PROBLEMS TO SOLVE —
**a)** Based on the excerpt about the school called P.A.C.E., list every thing the narrator says that school did not have.
**b)** Using the excerpt about the school called P.A.C.E., decide whether each statement agrees with it, and answer yes or no with the deciding words quoted:
(i) The narrator took the two tablets while riding the afternoon bus.
(ii) The school's staff never said anything about what the narrator had done.
(iii) The classrooms were separated by solid walls.

EXCERPT TO READ —
----
We were surrounded by a college campus. And by we, I mean the students and teachers of a school named P.A.C.E.
The views were scenic and the driveway was long with a wooden fence at the sides to keep the horses in. The classrooms were sectioned off by cheap dividers and half-walls. There was no cafeteria or gymnasium. There was no school pride or pep rallies for school teams. There was nothing but bleeding-heart teachers that believed they could help and the refused students that never wanted their help in the first place.
By refused, I mean students that were refused from anyplace else. I mean the students that refused to conform and produce in normal classroom surroundings. Each of us (and by us, I mean the kids in the classrooms) were thrown out of our local schools.

We were removed for our environment and drug-accused behavior. Some were removed due to outbursts in their previous schools; I was removed because I took too much LSD and flipped out on a substitute teacher named Mr. Rowley.

They removed me from my environment; however, they did not remove me from myself. And since my discomforts and unsatisfied feelings remained, and since drugs were easily found, I placed two paper tablets on my tongue a few hours before leaving on the afternoon bus to my vocational school.

The LSD took hold by the time my lunch period was finished. I began to hear the imaginary sound of bells and whistles ringing in my ears. Next was the visions of fireworks exploding behind the walls of my eyelids.
Then my stomach began to turn; it turned more so with mescaline, but LSD had a similar effect. Both hallucinogens left me with a nervous feeling inside my stomach. But with either brand, I felt my adrenaline intensify, or better, I felt my adrenaline detach as I entered into a distorted version of myself.

In the beginning stages, I felt an uncontrollable smile, followed by and insane flow of unstoppable laughter. I became all too aware of my surroundings. I noticed every flaw and imperfection. I noticed the bizarre and pronounced features of people’s faces.
Then I felt aware of my own imperfections…..and this is where the paranoia set in.

I had one class before heading off to the trade school. I think it was math…
I sat in the back of the classroom to avoid attention, however, the far out expression on my face was clear and obvious.
My pupils were large and my eyes were slivered into puffy almond shapes with red veins blushing through the whites of my eyeballs.
My face was red and my confusion was blatant. There was no hiding what I did….but yet…the school’s staff never said anything.
The teacher for this class was short with short curly hair. She was troll-like and her voice was high-pitched. During sober moments I found her to be odd looking, but add the amounts of LSD, and her looks became worse.
----
Items from a dataset

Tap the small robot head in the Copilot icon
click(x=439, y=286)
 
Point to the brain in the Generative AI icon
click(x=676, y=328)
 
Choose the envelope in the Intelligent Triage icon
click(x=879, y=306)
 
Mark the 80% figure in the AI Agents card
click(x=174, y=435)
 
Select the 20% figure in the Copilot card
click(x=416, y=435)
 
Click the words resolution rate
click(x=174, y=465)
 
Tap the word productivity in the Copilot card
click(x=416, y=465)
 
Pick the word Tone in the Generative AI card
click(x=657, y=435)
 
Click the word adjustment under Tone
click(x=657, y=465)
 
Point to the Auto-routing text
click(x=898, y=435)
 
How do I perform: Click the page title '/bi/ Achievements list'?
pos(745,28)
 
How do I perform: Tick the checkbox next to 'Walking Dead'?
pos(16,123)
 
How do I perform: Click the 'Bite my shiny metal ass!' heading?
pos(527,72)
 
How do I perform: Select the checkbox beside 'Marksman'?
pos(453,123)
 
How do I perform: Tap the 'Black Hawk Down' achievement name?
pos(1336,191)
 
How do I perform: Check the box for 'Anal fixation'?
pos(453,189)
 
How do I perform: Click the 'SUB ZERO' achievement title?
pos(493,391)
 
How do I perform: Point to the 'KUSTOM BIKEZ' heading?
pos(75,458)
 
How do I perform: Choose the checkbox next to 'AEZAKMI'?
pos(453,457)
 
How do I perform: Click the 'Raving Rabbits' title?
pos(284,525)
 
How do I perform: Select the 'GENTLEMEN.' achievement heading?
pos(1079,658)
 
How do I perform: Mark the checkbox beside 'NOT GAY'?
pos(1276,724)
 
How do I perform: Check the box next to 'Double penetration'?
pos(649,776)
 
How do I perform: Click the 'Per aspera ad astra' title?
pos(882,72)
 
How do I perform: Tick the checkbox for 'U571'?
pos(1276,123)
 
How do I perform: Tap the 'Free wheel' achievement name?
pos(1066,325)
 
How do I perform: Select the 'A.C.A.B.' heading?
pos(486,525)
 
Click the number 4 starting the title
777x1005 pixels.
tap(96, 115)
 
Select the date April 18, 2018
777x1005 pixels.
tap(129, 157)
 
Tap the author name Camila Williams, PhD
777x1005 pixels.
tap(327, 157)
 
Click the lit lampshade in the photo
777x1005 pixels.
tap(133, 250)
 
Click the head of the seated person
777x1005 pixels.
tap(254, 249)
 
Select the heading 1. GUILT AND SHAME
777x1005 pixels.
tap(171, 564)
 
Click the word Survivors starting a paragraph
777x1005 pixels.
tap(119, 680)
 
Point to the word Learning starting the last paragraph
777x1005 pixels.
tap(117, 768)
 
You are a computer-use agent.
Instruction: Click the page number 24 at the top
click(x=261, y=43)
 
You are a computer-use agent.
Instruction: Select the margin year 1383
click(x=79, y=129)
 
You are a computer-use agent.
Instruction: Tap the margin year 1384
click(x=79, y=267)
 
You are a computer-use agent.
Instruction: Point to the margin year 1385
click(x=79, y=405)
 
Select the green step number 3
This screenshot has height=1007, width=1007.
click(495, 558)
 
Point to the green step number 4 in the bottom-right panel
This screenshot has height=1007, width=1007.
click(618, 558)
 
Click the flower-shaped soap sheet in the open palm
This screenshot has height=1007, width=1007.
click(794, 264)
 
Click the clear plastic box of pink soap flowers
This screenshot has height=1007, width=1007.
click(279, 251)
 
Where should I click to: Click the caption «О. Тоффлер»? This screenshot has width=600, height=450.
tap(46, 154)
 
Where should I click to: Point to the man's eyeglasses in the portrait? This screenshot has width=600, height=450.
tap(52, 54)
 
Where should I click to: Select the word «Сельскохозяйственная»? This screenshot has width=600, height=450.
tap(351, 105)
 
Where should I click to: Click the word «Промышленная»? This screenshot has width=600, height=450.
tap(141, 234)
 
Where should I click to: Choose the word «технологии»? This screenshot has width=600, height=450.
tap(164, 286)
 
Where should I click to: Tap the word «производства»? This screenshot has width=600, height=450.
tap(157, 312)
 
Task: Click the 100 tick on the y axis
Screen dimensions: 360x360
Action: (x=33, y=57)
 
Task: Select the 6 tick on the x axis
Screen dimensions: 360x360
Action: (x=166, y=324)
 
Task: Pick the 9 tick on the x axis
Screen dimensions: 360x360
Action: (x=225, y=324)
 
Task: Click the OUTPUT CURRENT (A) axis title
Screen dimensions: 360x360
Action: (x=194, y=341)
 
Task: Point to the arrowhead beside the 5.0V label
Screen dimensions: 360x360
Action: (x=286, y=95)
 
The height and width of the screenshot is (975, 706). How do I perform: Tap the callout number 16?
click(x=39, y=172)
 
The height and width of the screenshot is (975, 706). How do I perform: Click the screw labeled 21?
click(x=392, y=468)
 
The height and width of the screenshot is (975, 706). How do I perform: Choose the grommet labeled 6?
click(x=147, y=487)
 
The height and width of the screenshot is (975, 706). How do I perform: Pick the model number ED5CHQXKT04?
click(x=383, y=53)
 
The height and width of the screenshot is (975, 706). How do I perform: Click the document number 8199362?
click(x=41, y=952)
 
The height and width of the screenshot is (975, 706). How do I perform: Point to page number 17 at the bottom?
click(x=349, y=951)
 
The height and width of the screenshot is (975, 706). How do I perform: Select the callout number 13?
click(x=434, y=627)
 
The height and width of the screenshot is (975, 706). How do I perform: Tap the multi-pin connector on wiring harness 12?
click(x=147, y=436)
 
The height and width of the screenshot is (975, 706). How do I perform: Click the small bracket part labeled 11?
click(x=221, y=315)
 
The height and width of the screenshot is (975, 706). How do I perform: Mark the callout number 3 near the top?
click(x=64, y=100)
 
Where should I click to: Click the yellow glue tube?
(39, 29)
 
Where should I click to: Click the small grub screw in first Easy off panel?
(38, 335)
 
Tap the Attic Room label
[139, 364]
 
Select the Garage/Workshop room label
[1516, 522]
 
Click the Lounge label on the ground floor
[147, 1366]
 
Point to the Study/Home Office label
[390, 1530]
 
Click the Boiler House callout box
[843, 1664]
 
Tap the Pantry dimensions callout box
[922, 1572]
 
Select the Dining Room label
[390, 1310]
----
TASK-BY-TASK RESULTS —
**a)**
- a cafeteria
- a gymnasium
- school pride
- pep rallies for school teams

**b)**
(i) No: "I placed two paper tablets on my tongue a few hours before leaving on the afternoon bus to my vocational school."
(ii) Yes: "the school’s staff never said anything."
(iii) No: "The classrooms were sectioned off by cheap dividers and half-walls."